Conclusion : vers une nouvelle culture de gestion publique

L’essor du contrôle interne financier s’inscrit dans une transformation plus large de la culture administrative. D’une approche focalisée sur la régularité formelle, la gestion publique évolue vers une culture de responsabilité, d’efficience et de maîtrise des risques.

Cette évolution répond à une exigence croissante de transparence et d’optimisation des deniers publics. Dans un contexte budgétaire contraint, le contrôle interne apparaît comme un levier essentiel pour concilier qualité du service public et soutenabilité financière.

La réforme a accéléré cette dynamique en recentrant les contrôles sur les enjeux significatifs et en responsabilisant davantage les acteurs.
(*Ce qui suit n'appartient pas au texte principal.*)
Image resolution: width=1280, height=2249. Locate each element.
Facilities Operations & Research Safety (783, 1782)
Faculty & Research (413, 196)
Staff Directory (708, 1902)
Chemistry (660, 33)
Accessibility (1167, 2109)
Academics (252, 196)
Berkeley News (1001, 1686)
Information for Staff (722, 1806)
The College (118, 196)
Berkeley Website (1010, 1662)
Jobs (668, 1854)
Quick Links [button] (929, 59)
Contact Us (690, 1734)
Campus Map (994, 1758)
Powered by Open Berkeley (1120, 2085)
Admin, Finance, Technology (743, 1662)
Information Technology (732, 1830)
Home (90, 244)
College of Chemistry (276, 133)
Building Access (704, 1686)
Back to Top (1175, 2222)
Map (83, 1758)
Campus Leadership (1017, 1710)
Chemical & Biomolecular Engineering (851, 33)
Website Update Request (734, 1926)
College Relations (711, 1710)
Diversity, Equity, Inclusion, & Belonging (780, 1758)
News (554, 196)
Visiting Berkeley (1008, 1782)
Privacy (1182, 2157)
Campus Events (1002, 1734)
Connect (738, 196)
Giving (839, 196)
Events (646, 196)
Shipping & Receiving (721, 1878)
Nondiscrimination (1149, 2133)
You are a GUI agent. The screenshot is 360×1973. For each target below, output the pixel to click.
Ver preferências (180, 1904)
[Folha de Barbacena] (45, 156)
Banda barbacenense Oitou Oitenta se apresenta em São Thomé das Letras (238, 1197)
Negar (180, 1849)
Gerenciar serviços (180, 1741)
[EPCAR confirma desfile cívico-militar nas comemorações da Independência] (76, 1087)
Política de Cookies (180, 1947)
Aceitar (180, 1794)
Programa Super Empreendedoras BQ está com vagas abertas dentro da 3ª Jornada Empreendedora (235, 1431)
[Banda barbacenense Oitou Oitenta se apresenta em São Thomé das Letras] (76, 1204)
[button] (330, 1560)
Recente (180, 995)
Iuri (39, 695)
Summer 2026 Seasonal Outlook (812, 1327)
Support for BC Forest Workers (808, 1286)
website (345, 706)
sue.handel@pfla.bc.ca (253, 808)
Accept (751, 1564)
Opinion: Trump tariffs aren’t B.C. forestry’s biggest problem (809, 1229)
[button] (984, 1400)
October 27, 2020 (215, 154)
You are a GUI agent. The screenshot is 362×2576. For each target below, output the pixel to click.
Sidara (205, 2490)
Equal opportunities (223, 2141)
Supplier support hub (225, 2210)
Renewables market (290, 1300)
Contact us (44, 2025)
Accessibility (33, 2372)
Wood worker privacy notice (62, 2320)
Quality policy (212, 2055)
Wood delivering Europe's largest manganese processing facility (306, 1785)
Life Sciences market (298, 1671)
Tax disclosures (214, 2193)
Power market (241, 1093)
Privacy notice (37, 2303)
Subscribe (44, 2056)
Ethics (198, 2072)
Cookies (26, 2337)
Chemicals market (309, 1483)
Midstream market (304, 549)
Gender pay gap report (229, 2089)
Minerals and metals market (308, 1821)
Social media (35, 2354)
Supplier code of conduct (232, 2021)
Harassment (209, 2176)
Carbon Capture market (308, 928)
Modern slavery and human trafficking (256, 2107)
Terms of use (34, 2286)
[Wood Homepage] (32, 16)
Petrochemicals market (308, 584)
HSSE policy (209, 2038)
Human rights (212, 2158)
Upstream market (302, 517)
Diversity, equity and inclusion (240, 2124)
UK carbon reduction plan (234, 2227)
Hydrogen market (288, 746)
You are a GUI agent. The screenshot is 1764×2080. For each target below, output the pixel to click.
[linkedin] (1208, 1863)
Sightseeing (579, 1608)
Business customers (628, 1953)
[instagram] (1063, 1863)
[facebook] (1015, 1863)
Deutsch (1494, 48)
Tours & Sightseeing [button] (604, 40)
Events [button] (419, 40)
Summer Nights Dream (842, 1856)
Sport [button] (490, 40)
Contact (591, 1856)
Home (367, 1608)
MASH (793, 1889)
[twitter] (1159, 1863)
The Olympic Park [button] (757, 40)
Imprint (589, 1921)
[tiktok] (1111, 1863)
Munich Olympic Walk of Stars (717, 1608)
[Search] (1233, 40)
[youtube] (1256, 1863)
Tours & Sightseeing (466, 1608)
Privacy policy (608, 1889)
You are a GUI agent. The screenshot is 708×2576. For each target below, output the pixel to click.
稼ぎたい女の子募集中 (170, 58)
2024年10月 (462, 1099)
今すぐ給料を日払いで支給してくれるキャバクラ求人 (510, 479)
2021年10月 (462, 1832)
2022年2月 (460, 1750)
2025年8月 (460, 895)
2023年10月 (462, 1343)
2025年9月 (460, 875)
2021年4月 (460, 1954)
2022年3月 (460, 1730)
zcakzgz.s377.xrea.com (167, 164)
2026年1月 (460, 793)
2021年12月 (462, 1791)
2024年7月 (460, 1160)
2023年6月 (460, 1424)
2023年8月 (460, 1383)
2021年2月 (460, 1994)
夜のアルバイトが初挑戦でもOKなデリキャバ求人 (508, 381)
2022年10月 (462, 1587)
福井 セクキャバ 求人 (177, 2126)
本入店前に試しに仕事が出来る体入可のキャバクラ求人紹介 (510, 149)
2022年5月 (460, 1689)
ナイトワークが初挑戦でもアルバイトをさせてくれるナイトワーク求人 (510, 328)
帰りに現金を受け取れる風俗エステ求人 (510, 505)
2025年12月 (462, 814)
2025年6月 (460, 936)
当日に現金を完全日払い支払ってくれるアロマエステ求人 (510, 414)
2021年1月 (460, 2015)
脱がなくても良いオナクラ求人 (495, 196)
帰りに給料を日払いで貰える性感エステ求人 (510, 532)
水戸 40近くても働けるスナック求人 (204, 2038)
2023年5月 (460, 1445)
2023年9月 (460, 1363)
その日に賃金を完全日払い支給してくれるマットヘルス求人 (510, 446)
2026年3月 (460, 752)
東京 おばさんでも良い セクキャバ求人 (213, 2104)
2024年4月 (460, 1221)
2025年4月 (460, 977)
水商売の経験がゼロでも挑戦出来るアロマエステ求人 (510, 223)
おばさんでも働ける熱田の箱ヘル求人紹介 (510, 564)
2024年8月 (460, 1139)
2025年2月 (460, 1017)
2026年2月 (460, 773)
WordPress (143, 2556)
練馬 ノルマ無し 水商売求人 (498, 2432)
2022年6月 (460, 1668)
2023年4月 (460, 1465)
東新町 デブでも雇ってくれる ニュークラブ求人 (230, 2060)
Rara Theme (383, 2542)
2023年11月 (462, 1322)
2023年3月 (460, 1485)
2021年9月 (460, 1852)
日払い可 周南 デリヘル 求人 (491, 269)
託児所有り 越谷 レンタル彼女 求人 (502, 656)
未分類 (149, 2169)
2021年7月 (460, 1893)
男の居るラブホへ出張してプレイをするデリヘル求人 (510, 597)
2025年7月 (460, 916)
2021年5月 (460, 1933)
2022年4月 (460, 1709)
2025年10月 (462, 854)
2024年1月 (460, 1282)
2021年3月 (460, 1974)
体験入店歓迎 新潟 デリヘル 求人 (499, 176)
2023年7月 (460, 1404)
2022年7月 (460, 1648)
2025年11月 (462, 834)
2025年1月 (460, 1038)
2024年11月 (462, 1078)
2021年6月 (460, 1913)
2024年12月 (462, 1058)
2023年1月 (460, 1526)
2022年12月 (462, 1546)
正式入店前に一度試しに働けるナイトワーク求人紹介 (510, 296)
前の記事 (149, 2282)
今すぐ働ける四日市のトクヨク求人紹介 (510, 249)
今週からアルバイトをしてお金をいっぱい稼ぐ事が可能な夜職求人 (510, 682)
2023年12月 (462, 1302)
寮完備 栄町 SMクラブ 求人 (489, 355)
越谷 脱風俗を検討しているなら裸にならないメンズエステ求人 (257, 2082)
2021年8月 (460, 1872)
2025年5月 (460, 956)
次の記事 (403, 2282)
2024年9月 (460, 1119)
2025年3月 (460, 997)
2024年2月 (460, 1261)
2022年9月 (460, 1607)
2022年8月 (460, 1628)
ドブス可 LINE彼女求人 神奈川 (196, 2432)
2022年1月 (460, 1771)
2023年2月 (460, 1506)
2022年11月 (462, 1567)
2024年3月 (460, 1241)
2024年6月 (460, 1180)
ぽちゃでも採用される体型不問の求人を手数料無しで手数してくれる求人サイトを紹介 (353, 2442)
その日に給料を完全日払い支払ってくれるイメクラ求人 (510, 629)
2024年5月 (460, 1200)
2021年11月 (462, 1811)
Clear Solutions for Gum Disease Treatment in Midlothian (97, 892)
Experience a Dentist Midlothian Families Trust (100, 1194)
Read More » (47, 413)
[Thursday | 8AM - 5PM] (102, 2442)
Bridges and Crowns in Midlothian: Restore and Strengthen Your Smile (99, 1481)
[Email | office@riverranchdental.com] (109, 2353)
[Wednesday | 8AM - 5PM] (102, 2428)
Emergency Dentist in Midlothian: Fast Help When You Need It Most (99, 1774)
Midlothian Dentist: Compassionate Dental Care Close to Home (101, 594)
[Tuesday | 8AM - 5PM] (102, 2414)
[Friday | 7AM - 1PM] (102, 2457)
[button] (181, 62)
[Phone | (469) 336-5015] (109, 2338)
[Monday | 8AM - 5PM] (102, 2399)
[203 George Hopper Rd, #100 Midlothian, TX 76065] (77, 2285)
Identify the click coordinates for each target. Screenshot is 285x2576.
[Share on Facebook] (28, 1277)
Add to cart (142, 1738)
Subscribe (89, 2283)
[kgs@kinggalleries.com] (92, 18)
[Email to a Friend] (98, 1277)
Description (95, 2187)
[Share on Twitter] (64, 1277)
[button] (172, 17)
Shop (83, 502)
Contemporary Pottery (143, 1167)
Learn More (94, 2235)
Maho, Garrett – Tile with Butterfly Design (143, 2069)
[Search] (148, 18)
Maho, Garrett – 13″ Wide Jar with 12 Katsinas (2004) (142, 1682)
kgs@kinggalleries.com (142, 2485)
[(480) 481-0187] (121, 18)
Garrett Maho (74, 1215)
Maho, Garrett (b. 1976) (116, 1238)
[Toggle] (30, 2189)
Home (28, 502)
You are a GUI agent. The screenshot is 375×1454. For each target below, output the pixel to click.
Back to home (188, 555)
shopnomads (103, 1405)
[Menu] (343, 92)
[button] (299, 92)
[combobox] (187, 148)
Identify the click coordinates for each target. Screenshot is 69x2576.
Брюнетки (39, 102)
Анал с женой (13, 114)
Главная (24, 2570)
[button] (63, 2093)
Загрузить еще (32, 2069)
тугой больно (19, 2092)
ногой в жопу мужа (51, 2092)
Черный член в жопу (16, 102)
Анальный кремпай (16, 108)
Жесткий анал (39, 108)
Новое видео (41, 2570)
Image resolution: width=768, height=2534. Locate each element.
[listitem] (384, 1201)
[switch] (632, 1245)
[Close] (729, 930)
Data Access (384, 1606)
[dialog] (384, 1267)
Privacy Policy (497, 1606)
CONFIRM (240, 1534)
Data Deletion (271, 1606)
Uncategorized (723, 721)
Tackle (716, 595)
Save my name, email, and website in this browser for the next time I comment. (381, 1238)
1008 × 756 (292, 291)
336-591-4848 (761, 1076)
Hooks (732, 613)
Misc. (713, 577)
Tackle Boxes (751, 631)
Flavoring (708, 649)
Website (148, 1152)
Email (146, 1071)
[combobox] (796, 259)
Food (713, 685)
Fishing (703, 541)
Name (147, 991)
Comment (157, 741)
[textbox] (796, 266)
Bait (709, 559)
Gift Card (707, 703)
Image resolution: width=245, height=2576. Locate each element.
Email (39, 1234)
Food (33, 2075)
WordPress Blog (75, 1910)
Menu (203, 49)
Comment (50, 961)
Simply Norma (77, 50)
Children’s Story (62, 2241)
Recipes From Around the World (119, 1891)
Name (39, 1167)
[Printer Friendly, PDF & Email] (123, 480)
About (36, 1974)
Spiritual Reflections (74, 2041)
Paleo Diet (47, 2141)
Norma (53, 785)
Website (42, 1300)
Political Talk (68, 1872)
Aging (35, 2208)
Elle incite chaque organisme à développer une approche proportionnée et ciblée, adaptée à ses spécificités.

Au-delà des aspects techniques, c’est une transformation culturelle qui est en jeu, impliquant une nouvelle conception du rôle de gestionnaire public : non plus simple exécutant de règles formelles, mais acteur responsable d’une gestion efficiente des ressources collectives.

Pour les organismes qui s’en saisissent pleinement, le contrôle interne financier constitue ainsi non une contrainte réglementaire, mais un véritable levier de performance et de modernisation de l’action publique.